Entries taken from a collection
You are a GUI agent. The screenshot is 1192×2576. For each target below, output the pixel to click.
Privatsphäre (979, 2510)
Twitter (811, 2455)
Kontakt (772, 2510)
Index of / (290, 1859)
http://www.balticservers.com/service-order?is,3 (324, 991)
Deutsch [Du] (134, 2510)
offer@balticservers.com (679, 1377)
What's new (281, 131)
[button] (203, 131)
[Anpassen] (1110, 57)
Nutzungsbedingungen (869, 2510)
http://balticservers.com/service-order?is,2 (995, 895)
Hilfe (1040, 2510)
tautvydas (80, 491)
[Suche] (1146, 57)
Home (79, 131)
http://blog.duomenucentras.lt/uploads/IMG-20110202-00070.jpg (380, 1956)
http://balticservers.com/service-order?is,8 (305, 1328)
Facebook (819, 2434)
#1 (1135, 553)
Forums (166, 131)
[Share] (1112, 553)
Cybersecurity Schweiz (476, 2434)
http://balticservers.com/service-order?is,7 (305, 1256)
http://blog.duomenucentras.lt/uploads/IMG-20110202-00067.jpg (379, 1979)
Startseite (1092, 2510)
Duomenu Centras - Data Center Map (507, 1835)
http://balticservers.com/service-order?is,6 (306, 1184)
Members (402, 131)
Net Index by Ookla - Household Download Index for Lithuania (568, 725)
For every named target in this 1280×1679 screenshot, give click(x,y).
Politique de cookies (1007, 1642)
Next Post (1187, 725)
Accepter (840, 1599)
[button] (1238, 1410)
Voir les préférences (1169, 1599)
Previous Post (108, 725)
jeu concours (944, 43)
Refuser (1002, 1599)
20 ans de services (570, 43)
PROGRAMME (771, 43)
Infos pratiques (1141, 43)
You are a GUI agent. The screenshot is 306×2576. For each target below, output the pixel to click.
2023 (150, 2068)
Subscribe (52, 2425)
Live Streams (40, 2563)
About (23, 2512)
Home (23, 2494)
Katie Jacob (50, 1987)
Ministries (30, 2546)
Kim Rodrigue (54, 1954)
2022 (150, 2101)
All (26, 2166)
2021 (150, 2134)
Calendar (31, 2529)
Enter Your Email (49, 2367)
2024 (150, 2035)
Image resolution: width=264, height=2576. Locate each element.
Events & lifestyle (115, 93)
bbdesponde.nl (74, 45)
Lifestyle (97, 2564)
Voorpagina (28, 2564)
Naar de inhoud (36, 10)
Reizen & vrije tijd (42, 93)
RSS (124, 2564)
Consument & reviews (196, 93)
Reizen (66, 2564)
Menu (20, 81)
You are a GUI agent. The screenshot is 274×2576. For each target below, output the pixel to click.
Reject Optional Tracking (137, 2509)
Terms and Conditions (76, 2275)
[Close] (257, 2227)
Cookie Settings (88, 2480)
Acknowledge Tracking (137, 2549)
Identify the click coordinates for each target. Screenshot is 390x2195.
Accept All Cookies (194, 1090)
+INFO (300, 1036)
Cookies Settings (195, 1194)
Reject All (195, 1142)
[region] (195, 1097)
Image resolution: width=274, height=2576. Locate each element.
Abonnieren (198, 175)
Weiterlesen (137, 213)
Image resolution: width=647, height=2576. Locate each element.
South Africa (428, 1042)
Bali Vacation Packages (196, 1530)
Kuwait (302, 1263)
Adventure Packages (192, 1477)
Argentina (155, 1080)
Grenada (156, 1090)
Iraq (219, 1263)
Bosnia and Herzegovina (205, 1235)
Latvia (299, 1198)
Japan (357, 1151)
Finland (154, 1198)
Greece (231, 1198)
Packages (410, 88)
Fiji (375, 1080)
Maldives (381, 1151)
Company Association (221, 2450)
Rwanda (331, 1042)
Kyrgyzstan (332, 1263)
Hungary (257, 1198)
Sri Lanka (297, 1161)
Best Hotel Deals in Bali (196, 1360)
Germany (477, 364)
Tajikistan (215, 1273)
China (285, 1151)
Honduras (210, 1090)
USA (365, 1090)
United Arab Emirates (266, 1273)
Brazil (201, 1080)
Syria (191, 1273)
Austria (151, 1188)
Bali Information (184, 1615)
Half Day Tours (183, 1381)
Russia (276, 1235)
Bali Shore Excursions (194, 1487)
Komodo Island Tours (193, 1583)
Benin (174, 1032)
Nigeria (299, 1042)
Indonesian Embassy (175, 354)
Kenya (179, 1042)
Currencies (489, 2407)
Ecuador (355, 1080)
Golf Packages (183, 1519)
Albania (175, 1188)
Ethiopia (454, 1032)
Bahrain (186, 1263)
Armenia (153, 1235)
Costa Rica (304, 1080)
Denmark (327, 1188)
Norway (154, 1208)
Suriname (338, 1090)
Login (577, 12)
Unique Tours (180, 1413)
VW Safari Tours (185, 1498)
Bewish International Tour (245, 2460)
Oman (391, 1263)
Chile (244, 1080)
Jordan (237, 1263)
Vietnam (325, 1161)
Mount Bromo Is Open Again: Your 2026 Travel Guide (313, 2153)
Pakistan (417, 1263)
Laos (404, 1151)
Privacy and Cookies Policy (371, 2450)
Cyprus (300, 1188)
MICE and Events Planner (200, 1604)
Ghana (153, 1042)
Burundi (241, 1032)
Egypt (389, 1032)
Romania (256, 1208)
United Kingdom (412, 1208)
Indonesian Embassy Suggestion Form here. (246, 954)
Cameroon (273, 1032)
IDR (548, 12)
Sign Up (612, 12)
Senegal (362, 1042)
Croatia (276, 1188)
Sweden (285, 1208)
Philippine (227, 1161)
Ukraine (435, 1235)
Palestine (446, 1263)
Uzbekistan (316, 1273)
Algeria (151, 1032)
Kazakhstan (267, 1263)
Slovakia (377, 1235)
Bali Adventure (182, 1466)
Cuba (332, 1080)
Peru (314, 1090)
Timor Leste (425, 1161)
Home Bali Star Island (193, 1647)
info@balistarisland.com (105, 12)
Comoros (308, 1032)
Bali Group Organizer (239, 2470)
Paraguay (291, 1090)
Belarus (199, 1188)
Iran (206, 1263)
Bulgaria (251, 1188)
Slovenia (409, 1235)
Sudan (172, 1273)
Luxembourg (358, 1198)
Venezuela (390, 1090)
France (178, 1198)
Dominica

- **Try it**: Reproduce the data in its entirety, matching each character.

- **Output for this task**:
You are a GUI agent. The screenshot is 1192×2576. For each target below, output the pixel to click.
Privatsphäre (979, 2510)
Twitter (811, 2455)
Kontakt (772, 2510)
Index of / (290, 1859)
http://www.balticservers.com/service-order?is,3 (324, 991)
Deutsch [Du] (134, 2510)
offer@balticservers.com (679, 1377)
What's new (281, 131)
[button] (203, 131)
[Anpassen] (1110, 57)
Nutzungsbedingungen (869, 2510)
http://balticservers.com/service-order?is,2 (995, 895)
Hilfe (1040, 2510)
tautvydas (80, 491)
[Suche] (1146, 57)
Home (79, 131)
http://blog.duomenucentras.lt/uploads/IMG-20110202-00070.jpg (380, 1956)
http://balticservers.com/service-order?is,8 (305, 1328)
Facebook (819, 2434)
#1 (1135, 553)
Forums (166, 131)
[Share] (1112, 553)
Cybersecurity Schweiz (476, 2434)
http://balticservers.com/service-order?is,7 (305, 1256)
http://blog.duomenucentras.lt/uploads/IMG-20110202-00067.jpg (379, 1979)
Startseite (1092, 2510)
Duomenu Centras - Data Center Map (507, 1835)
http://balticservers.com/service-order?is,6 (306, 1184)
Members (402, 131)
Net Index by Ookla - Household Download Index for Lithuania (568, 725)
For every named target in this 1280×1679 screenshot, give click(x,y).
Politique de cookies (1007, 1642)
Next Post (1187, 725)
Accepter (840, 1599)
[button] (1238, 1410)
Voir les préférences (1169, 1599)
Previous Post (108, 725)
jeu concours (944, 43)
Refuser (1002, 1599)
20 ans de services (570, 43)
PROGRAMME (771, 43)
Infos pratiques (1141, 43)
You are a GUI agent. The screenshot is 306×2576. For each target below, output the pixel to click.
2023 (150, 2068)
Subscribe (52, 2425)
Live Streams (40, 2563)
About (23, 2512)
Home (23, 2494)
Katie Jacob (50, 1987)
Ministries (30, 2546)
Kim Rodrigue (54, 1954)
2022 (150, 2101)
All (26, 2166)
2021 (150, 2134)
Calendar (31, 2529)
Enter Your Email (49, 2367)
2024 (150, 2035)
Image resolution: width=264, height=2576. Locate each element.
Events & lifestyle (115, 93)
bbdesponde.nl (74, 45)
Lifestyle (97, 2564)
Voorpagina (28, 2564)
Naar de inhoud (36, 10)
Reizen & vrije tijd (42, 93)
RSS (124, 2564)
Consument & reviews (196, 93)
Reizen (66, 2564)
Menu (20, 81)
You are a GUI agent. The screenshot is 274×2576. For each target below, output the pixel to click.
Reject Optional Tracking (137, 2509)
Terms and Conditions (76, 2275)
[Close] (257, 2227)
Cookie Settings (88, 2480)
Acknowledge Tracking (137, 2549)
Identify the click coordinates for each target. Screenshot is 390x2195.
Accept All Cookies (194, 1090)
+INFO (300, 1036)
Cookies Settings (195, 1194)
Reject All (195, 1142)
[region] (195, 1097)
Image resolution: width=274, height=2576. Locate each element.
Abonnieren (198, 175)
Weiterlesen (137, 213)
Image resolution: width=647, height=2576. Locate each element.
South Africa (428, 1042)
Bali Vacation Packages (196, 1530)
Kuwait (302, 1263)
Adventure Packages (192, 1477)
Argentina (155, 1080)
Grenada (156, 1090)
Iraq (219, 1263)
Bosnia and Herzegovina (205, 1235)
Latvia (299, 1198)
Japan (357, 1151)
Finland (154, 1198)
Greece (231, 1198)
Packages (410, 88)
Fiji (375, 1080)
Maldives (381, 1151)
Company Association (221, 2450)
Rwanda (331, 1042)
Kyrgyzstan (332, 1263)
Hungary (257, 1198)
Sri Lanka (297, 1161)
Best Hotel Deals in Bali (196, 1360)
Germany (477, 364)
Tajikistan (215, 1273)
China (285, 1151)
Honduras (210, 1090)
USA (365, 1090)
United Arab Emirates (266, 1273)
Brazil (201, 1080)
Syria (191, 1273)
Austria (151, 1188)
Bali Information (184, 1615)
Half Day Tours (183, 1381)
Russia (276, 1235)
Bali Shore Excursions (194, 1487)
Komodo Island Tours (193, 1583)
Benin (174, 1032)
Nigeria (299, 1042)
Indonesian Embassy (175, 354)
Kenya (179, 1042)
Currencies (489, 2407)
Ecuador (355, 1080)
Golf Packages (183, 1519)
Albania (175, 1188)
Ethiopia (454, 1032)
Bahrain (186, 1263)
Armenia (153, 1235)
Costa Rica (304, 1080)
Denmark (327, 1188)
Norway (154, 1208)
Suriname (338, 1090)
Login (577, 12)
Unique Tours (180, 1413)
VW Safari Tours (185, 1498)
Bewish International Tour (245, 2460)
Oman (391, 1263)
Chile (244, 1080)
Jordan (237, 1263)
Vietnam (325, 1161)
Mount Bromo Is Open Again: Your 2026 Travel Guide (313, 2153)
Pakistan (417, 1263)
Laos (404, 1151)
Privacy and Cookies Policy (371, 2450)
Cyprus (300, 1188)
MICE and Events Planner (200, 1604)
Ghana (153, 1042)
Burundi (241, 1032)
Egypt (389, 1032)
Romania (256, 1208)
United Kingdom (412, 1208)
Indonesian Embassy Suggestion Form here. (246, 954)
Cameroon (273, 1032)
IDR (548, 12)
Sign Up (612, 12)
Senegal (362, 1042)
Croatia (276, 1188)
Sweden (285, 1208)
Philippine (227, 1161)
Ukraine (435, 1235)
Palestine (446, 1263)
Uzbekistan (316, 1273)
Algeria (151, 1032)
Kazakhstan (267, 1263)
Slovakia (377, 1235)
Bali Adventure (182, 1466)
Cuba (332, 1080)
Peru (314, 1090)
Timor Leste (425, 1161)
Home Bali Star Island (193, 1647)
info@balistarisland.com (105, 12)
Comoros (308, 1032)
Bali Group Organizer (239, 2470)
Paraguay (291, 1090)
Belarus (199, 1188)
Iran (206, 1263)
Bulgaria (251, 1188)
Slovenia (409, 1235)
Sudan (172, 1273)
Luxembourg (358, 1198)
Venezuela (390, 1090)
France (178, 1198)
Dominica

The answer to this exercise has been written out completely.